**Records provided:**
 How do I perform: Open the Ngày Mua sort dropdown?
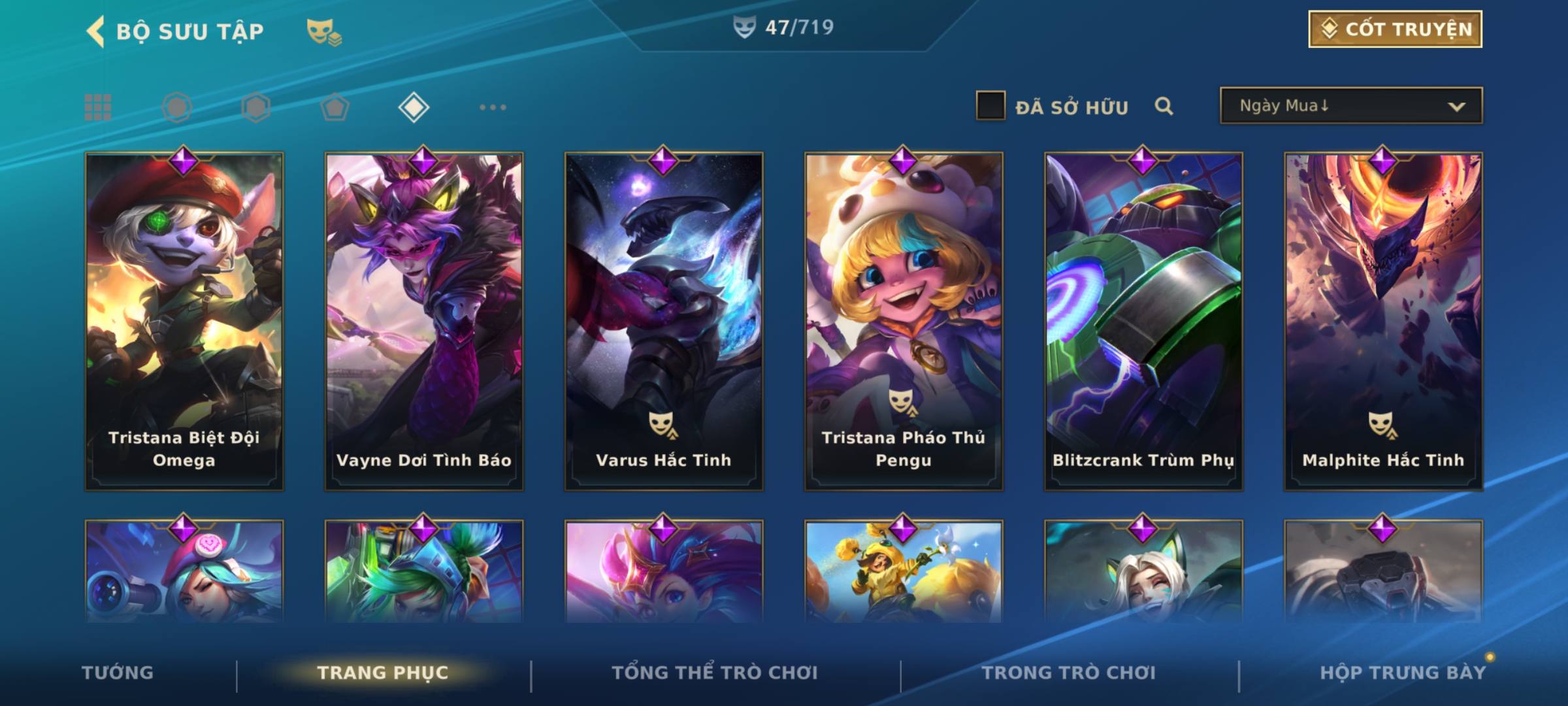point(1351,106)
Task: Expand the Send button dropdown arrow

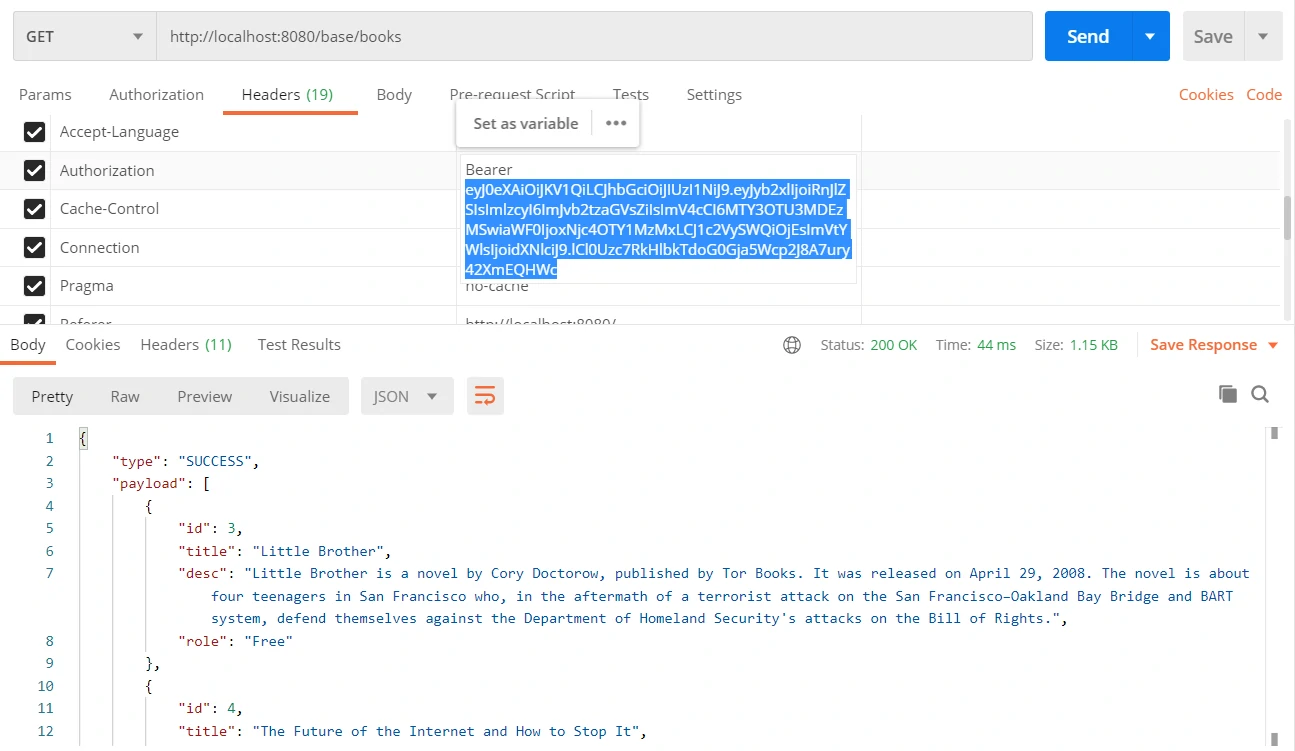Action: pos(1150,37)
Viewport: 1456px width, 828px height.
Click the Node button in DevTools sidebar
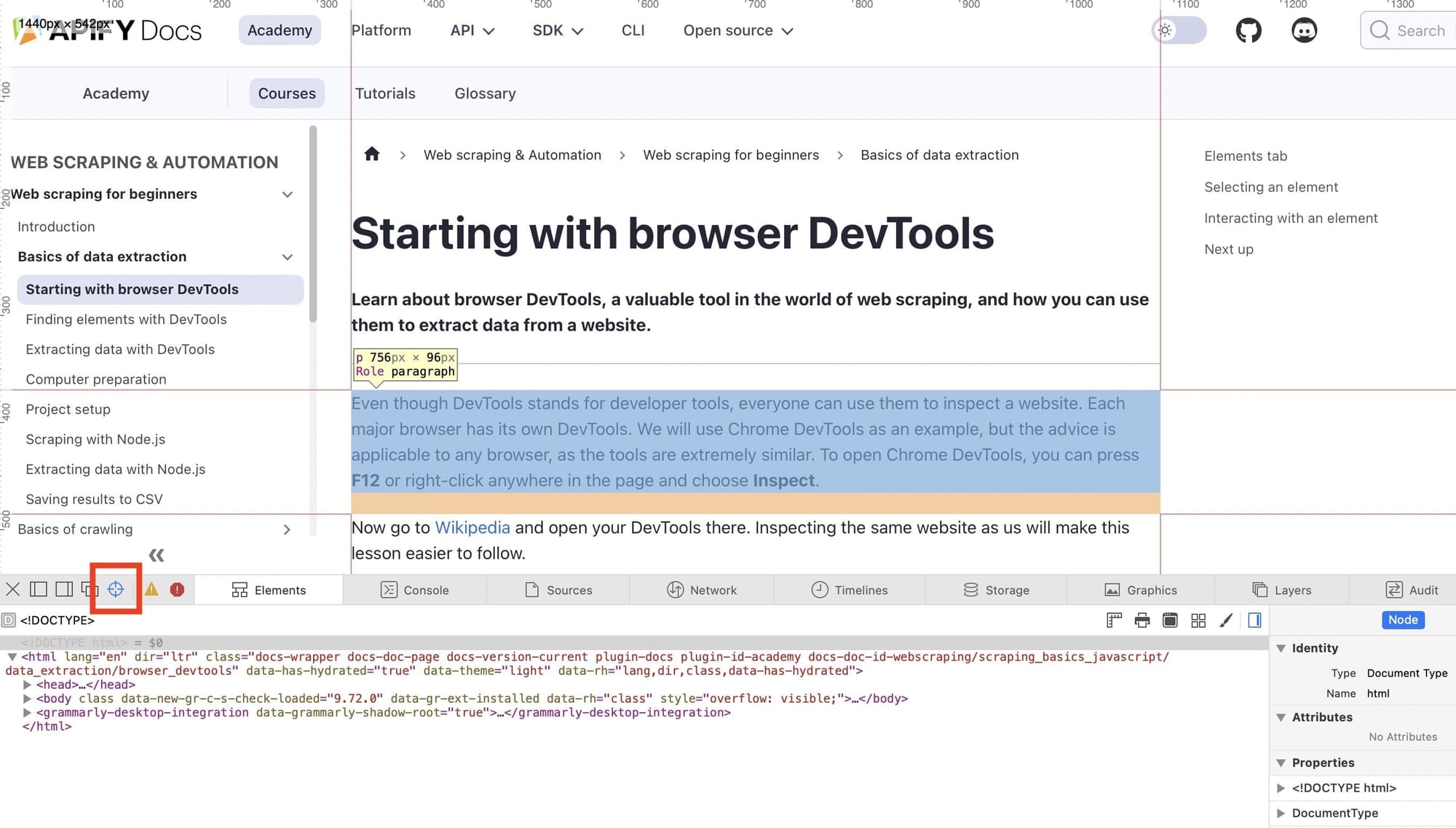click(x=1403, y=620)
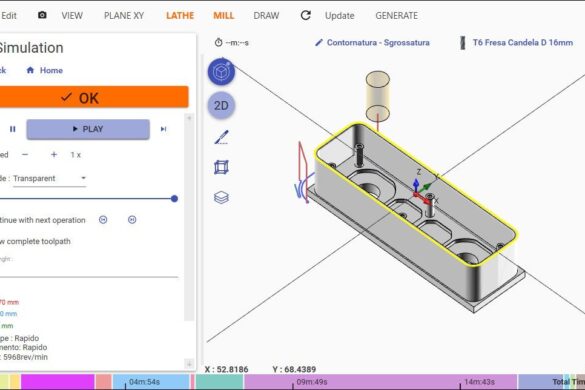Click the camera screenshot icon
The width and height of the screenshot is (585, 390).
(x=42, y=15)
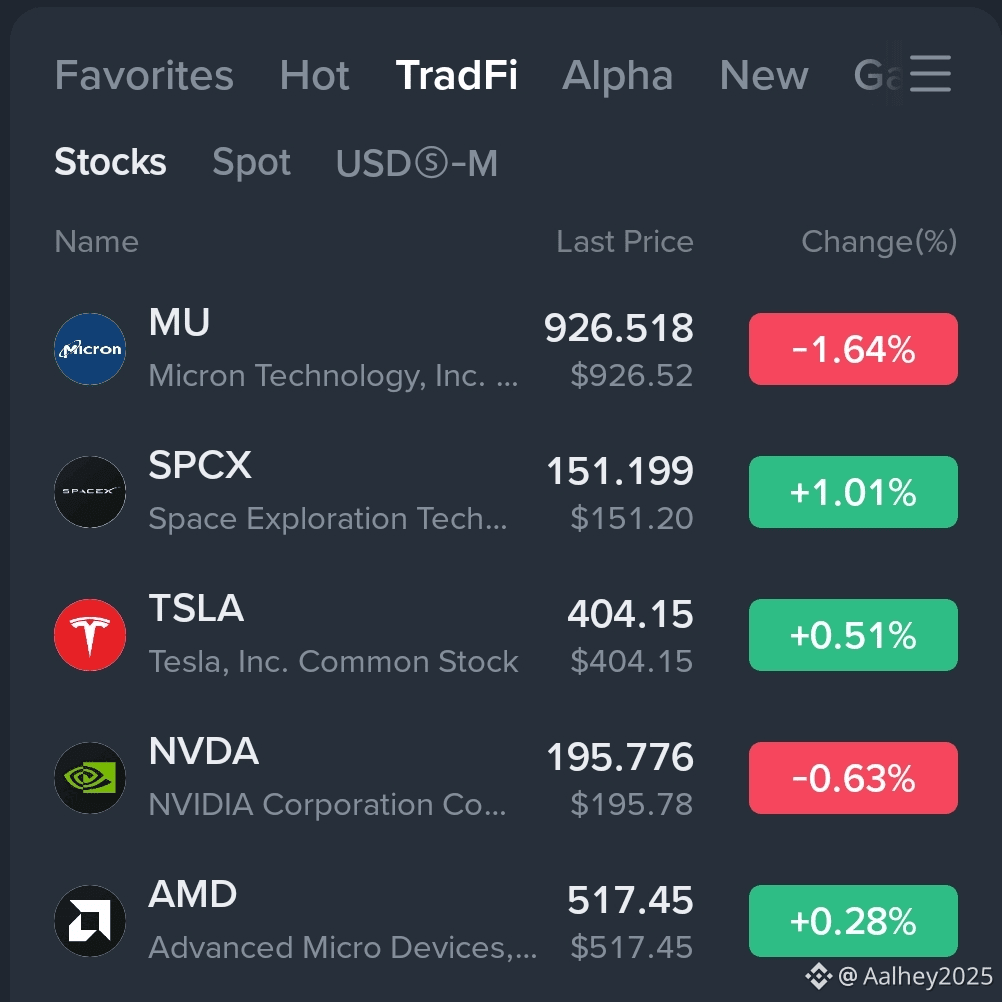Tap the NVIDIA logo icon
Viewport: 1002px width, 1002px height.
pos(90,778)
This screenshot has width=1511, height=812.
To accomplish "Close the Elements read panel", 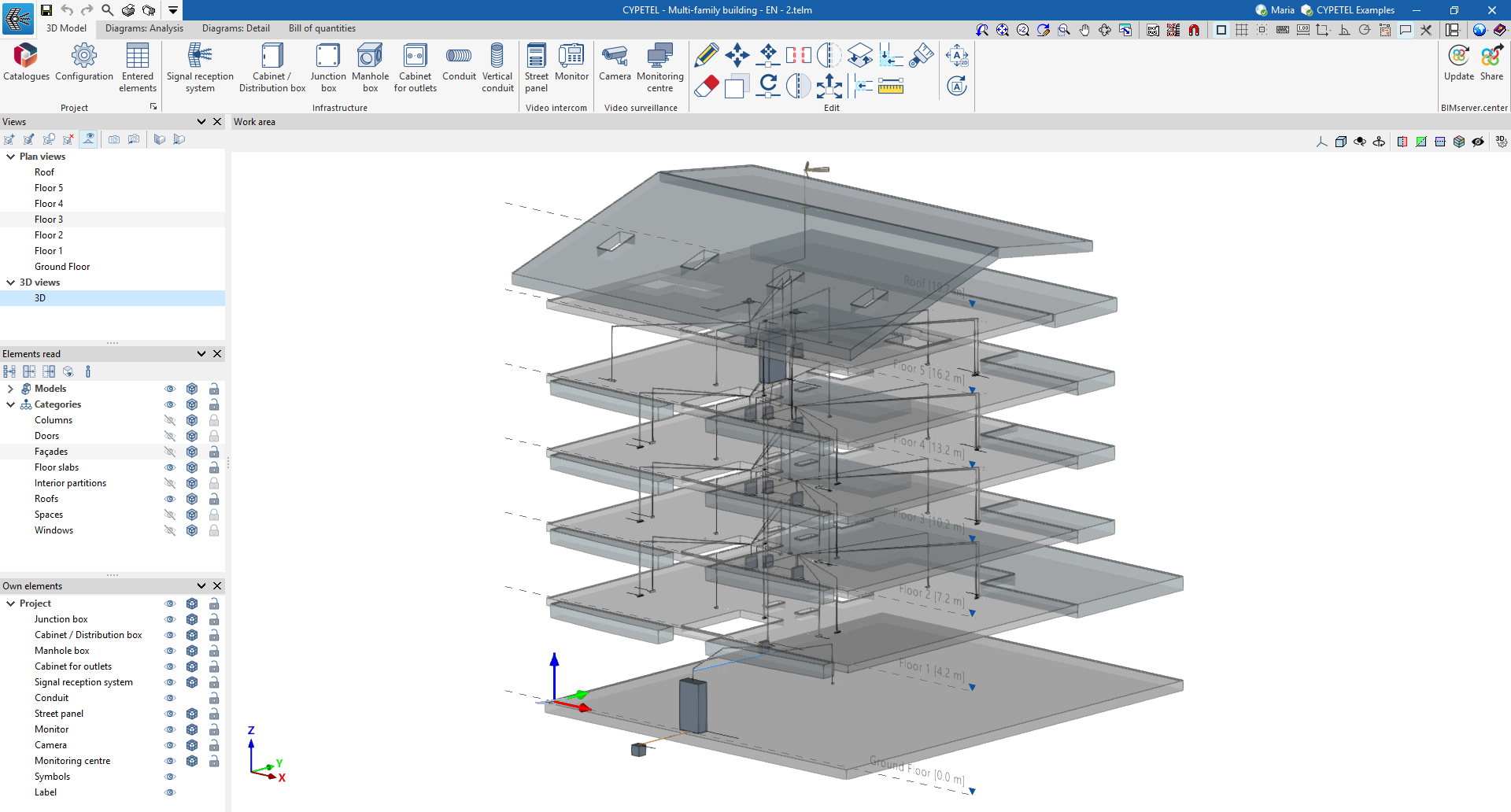I will tap(217, 354).
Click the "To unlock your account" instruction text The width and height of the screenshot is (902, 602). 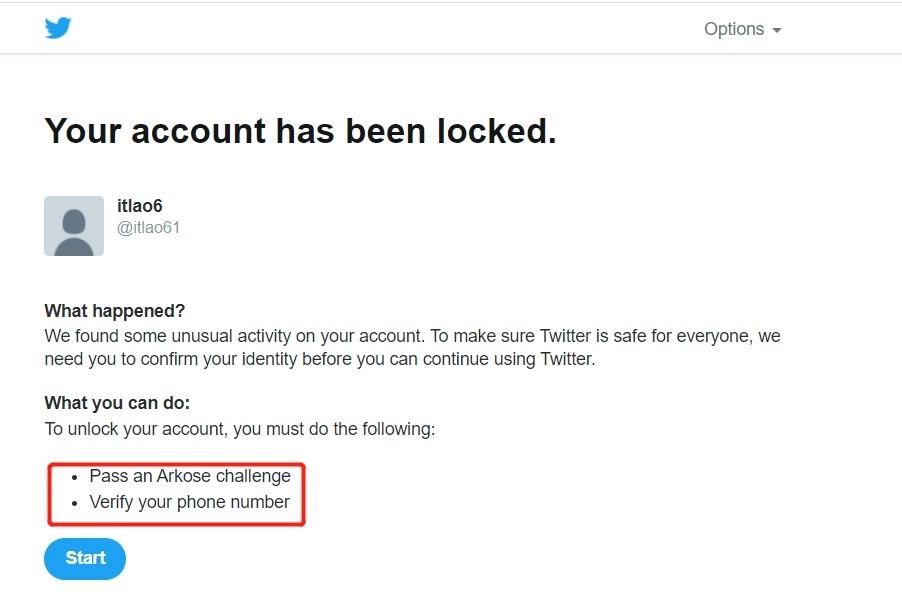(x=240, y=429)
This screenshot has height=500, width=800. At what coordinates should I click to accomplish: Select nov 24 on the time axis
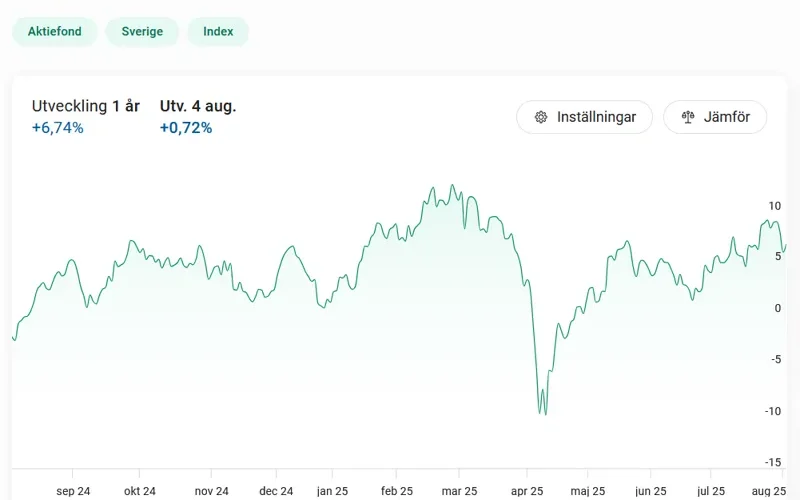click(211, 491)
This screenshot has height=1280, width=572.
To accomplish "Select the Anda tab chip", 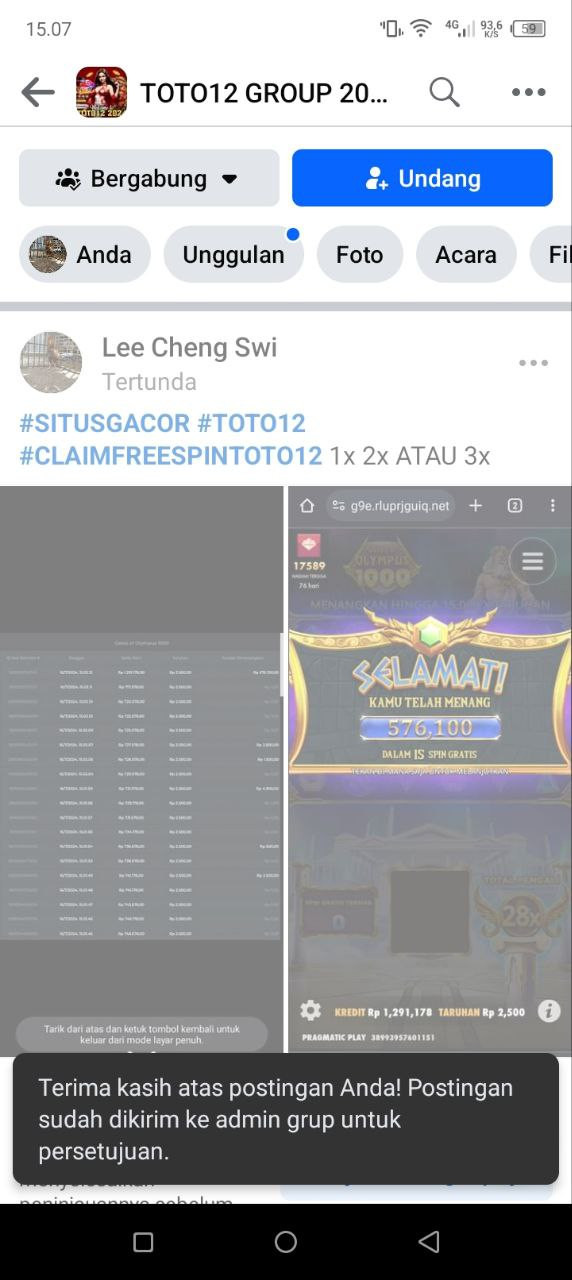I will (85, 254).
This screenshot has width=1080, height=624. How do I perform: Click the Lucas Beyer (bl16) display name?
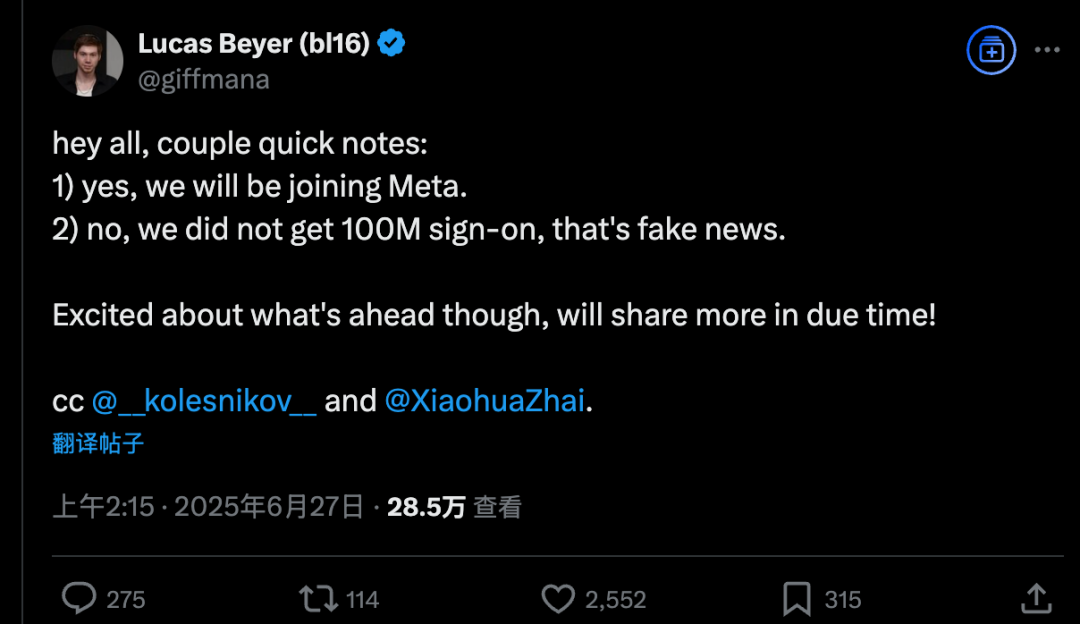[x=253, y=43]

**Task description:**
Looking at the listing above, which lines run from the one containing "Viewport: 1456px width, 828px height." through the one containing "This screenshot has width=1511, height=812."? Print exactly those, ends included, pictures excluded.

**Answer area:**
Viewport: 1456px width, 828px height.
Click the Node button in DevTools sidebar
click(x=1403, y=620)
Click the camera screenshot icon
The width and height of the screenshot is (585, 390).
(x=42, y=15)
Tap the NVIDIA logo icon
Viewport: 1002px width, 1002px height.
pos(90,778)
This screenshot has width=1511, height=812.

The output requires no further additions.